Keiko n’a jamais eu de petit ami, et cela pose problème à sa famille, qui craint de la voir finir vieille fille, sans descendance… Comme si c’était le pire scénario possible pour eux. Et c’est bien le cas, mais pour Keiko, cette situation est parfaite, elle ne demande rien à personne et veut continuer à être heureuse dans son petit konbini et son minuscule studio. Et c’est là que l’on découvre peu à peu jusqu’où Keiko est prête à aller pour qu’on la laisse tranquille…
C’est à la fois courageux et triste (vous découvrirez par vous-même), mais il faut se rendre compte de la pression qu’elle subit : tous les jours ou presque elle a des remarques sur son travail à temps partiel, son absence de mari ou d’enfants dans sa vie.
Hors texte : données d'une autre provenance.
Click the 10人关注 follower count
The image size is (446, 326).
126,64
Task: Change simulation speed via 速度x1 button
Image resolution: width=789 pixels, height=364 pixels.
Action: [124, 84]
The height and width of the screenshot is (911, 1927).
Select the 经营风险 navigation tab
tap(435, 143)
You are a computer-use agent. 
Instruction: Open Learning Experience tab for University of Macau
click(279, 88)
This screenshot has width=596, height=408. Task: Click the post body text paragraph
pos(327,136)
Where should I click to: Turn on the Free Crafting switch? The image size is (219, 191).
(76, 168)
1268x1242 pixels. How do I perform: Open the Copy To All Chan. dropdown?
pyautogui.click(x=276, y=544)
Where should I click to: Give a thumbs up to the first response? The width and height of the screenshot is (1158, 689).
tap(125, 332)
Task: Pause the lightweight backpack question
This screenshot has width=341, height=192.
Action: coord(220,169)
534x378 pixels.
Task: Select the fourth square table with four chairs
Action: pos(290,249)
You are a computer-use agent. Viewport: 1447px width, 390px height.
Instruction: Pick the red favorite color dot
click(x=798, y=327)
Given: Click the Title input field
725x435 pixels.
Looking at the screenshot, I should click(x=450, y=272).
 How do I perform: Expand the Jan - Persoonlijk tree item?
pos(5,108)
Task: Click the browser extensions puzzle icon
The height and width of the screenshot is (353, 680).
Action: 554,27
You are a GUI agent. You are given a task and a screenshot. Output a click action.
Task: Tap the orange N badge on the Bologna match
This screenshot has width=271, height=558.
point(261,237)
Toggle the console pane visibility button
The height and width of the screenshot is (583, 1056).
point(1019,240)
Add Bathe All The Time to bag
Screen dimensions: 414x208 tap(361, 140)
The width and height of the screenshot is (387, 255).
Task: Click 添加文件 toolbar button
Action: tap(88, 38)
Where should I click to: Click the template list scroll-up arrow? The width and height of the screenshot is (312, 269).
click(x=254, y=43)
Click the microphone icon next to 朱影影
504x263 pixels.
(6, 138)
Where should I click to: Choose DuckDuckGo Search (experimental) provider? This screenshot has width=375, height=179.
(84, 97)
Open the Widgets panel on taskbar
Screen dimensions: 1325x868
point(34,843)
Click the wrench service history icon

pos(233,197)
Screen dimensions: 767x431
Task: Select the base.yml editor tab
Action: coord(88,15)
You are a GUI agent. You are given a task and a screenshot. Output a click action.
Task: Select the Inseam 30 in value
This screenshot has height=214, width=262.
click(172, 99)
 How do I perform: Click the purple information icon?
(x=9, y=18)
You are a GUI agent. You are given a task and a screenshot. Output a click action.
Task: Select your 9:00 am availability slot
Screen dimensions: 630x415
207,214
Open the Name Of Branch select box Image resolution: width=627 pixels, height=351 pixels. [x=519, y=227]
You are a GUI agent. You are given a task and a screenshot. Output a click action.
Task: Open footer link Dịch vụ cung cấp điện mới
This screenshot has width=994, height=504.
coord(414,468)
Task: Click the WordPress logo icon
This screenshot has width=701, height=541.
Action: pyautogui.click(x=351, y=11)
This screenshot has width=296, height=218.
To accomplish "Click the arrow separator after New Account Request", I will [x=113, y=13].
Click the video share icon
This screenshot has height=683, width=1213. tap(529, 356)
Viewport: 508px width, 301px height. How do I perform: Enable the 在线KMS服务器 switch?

Cela doit être pesant, surtout quand on s’aperçoit que cela rend sa famille très malheureuse… sa sœur va jusqu’à pleurer quand elle se rend compte que Keiko semble sans espoir à ce sujet.

Plus qu’un roman, La fille de la supérette est pour moi une critique de la société (et pas uniquement nippone) qui nous impose ses carcans. Quand une femme a passé la trentaine et qu’elle n’est pas en couple, c’est forcément qu’il y a un problème. Non. Cela peut être un souhait même si il n’est pas majoritaire dans notre société. Quelle que soit l’époque, cela a d’ailleurs toujours été mal vu…
Pour moi, c’est un roman sur la résilience, la différence et le fait de l’assumer, ou non.

A la fois tendre, touchant et très mélancolique (comme les japonais savent faire), ce roman atypique vous touchera en plein cœur. Je l’avoue, j’aurais moi aussi voulu rester plus longtemps dans l’ambiance chaleureuse et bruyante du petit konbini de Keiko… C’était un peu trop court, mais tout a été dit dedans, il ne servait à rien de rallonger l’histoire.
Je vous conseille donc avec plaisir cet ouvrage atypique et attachant, comme l’est le personnage décalé de Sayaka Murata (qui elle aussi a travaillé longtemps dans un konbini !).